*** Data to process Section Begins ***

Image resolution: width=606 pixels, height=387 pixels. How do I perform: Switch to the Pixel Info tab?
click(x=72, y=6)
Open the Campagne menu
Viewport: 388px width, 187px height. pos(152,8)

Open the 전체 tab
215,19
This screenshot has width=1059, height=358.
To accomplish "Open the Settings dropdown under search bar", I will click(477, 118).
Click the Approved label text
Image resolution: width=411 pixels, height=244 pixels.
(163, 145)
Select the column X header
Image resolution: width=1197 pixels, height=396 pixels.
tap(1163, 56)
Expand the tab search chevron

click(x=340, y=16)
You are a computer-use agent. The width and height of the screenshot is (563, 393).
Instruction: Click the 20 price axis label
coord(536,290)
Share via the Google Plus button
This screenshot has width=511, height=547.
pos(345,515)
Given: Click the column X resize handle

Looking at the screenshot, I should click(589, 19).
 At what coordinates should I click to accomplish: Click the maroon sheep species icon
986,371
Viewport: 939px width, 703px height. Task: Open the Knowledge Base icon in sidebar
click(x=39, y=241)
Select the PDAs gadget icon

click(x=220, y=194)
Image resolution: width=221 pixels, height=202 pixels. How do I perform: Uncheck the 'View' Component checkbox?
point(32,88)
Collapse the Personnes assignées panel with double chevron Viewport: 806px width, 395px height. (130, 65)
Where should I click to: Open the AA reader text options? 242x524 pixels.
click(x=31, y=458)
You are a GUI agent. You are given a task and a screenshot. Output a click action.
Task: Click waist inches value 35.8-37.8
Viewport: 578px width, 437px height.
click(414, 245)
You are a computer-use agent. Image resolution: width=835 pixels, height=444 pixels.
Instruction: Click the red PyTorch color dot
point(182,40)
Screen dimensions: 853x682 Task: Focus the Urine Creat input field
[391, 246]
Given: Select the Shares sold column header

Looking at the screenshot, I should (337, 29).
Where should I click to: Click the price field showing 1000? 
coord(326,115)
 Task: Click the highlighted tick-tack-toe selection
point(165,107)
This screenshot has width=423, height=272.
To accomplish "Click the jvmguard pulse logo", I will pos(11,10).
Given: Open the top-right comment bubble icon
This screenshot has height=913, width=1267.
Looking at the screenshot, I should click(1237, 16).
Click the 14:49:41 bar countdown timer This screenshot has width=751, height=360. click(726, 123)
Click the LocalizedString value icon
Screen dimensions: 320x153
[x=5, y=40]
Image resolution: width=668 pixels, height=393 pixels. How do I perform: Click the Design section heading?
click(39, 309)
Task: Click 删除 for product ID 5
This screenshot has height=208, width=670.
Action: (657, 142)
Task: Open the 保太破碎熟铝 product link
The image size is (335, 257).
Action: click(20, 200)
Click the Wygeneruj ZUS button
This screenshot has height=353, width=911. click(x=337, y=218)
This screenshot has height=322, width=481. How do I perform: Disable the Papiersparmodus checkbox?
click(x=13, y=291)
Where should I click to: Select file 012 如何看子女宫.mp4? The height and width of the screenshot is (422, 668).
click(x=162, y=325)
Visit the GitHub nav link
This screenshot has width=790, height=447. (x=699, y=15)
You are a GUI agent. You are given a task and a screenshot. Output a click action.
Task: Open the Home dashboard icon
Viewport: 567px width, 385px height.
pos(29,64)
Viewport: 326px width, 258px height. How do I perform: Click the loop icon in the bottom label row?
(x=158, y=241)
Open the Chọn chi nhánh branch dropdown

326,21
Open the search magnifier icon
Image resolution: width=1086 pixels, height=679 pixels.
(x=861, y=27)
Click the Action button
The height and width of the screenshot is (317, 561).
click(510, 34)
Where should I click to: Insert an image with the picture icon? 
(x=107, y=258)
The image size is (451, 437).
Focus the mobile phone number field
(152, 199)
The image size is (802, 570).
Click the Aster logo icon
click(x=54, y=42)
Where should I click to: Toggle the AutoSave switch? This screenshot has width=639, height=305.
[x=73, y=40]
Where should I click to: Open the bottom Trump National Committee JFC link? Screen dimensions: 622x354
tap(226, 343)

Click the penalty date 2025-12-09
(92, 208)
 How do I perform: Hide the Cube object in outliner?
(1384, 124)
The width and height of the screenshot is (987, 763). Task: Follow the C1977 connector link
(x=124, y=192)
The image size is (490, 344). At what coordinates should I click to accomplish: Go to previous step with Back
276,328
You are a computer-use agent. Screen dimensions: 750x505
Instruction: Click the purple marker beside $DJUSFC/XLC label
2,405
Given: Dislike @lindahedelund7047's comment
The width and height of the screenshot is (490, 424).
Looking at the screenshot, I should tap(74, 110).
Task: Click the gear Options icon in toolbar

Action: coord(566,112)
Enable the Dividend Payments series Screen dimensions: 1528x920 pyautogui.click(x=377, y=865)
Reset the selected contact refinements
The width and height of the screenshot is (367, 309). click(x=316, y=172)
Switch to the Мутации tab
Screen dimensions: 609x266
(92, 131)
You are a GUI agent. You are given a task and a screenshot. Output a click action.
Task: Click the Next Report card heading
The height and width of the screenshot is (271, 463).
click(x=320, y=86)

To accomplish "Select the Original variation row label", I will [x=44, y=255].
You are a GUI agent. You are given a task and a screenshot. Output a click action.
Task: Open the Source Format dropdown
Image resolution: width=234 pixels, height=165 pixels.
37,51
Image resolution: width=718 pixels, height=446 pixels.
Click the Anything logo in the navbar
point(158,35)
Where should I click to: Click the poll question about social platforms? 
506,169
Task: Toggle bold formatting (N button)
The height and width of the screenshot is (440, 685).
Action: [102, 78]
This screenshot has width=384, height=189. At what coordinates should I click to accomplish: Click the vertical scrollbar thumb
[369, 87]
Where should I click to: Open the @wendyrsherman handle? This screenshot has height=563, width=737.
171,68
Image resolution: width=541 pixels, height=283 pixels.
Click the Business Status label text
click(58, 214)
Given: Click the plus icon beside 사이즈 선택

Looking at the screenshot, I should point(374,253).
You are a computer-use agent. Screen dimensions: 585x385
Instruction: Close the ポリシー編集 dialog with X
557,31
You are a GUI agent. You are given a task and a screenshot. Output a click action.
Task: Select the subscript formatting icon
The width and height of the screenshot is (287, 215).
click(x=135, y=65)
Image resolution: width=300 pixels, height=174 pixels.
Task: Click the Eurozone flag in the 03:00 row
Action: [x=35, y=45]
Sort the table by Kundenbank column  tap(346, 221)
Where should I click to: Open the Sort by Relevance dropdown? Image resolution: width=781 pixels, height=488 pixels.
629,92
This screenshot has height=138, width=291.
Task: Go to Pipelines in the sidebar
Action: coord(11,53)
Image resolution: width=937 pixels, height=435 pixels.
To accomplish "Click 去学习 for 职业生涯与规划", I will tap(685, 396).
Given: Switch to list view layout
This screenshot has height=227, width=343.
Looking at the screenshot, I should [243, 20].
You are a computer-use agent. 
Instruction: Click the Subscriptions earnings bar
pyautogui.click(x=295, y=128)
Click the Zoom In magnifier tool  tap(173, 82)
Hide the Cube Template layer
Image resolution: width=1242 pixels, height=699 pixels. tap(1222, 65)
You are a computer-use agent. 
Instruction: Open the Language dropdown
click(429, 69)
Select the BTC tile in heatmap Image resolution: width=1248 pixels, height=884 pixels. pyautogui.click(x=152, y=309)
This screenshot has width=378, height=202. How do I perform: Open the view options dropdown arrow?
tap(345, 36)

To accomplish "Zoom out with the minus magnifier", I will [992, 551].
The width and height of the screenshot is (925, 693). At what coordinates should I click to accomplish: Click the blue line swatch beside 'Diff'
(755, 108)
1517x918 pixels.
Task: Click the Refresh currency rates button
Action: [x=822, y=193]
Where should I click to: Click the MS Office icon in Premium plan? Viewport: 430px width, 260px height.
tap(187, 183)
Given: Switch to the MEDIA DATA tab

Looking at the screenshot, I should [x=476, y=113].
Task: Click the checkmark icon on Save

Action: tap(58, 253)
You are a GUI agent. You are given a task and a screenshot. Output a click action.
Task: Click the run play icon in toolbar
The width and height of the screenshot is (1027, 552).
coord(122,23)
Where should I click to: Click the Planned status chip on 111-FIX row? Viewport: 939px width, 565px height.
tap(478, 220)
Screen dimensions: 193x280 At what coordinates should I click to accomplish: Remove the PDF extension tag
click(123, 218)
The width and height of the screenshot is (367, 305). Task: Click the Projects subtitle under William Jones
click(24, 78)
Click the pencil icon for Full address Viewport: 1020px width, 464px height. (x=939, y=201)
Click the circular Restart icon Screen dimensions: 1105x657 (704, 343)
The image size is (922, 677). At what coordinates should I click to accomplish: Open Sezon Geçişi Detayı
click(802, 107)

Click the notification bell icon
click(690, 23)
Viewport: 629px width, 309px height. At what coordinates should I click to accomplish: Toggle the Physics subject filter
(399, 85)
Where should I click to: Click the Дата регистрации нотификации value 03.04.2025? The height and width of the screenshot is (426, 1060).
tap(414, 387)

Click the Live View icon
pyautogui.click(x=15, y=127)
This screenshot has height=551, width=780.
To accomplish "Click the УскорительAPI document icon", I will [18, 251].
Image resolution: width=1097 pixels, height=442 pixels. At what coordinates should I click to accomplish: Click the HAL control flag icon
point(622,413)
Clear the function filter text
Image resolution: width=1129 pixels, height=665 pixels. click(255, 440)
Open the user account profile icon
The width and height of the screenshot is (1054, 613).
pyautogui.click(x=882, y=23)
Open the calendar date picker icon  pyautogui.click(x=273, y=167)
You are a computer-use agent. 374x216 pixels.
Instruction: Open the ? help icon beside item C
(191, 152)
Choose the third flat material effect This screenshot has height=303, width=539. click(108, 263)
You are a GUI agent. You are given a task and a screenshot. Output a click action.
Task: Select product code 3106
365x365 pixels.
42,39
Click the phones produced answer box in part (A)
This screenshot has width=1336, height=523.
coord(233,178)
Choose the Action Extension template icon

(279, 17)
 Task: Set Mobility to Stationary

*** Data to process Section Ends ***

Work task: Taking the entries above, write out exactly each line from the one holding "Where should I click to: Open the @wendyrsherman" to the one holding "Task: Select the subscript formatting icon", both included, and stop there.

Expected answer:
Where should I click to: Open the @wendyrsherman handle? This screenshot has height=563, width=737.
171,68
Image resolution: width=541 pixels, height=283 pixels.
Click the Business Status label text
click(58, 214)
Given: Click the plus icon beside 사이즈 선택

Looking at the screenshot, I should point(374,253).
You are a computer-use agent. Screen dimensions: 585x385
Instruction: Close the ポリシー編集 dialog with X
557,31
You are a GUI agent. You are given a task and a screenshot. Output a click action.
Task: Select the subscript formatting icon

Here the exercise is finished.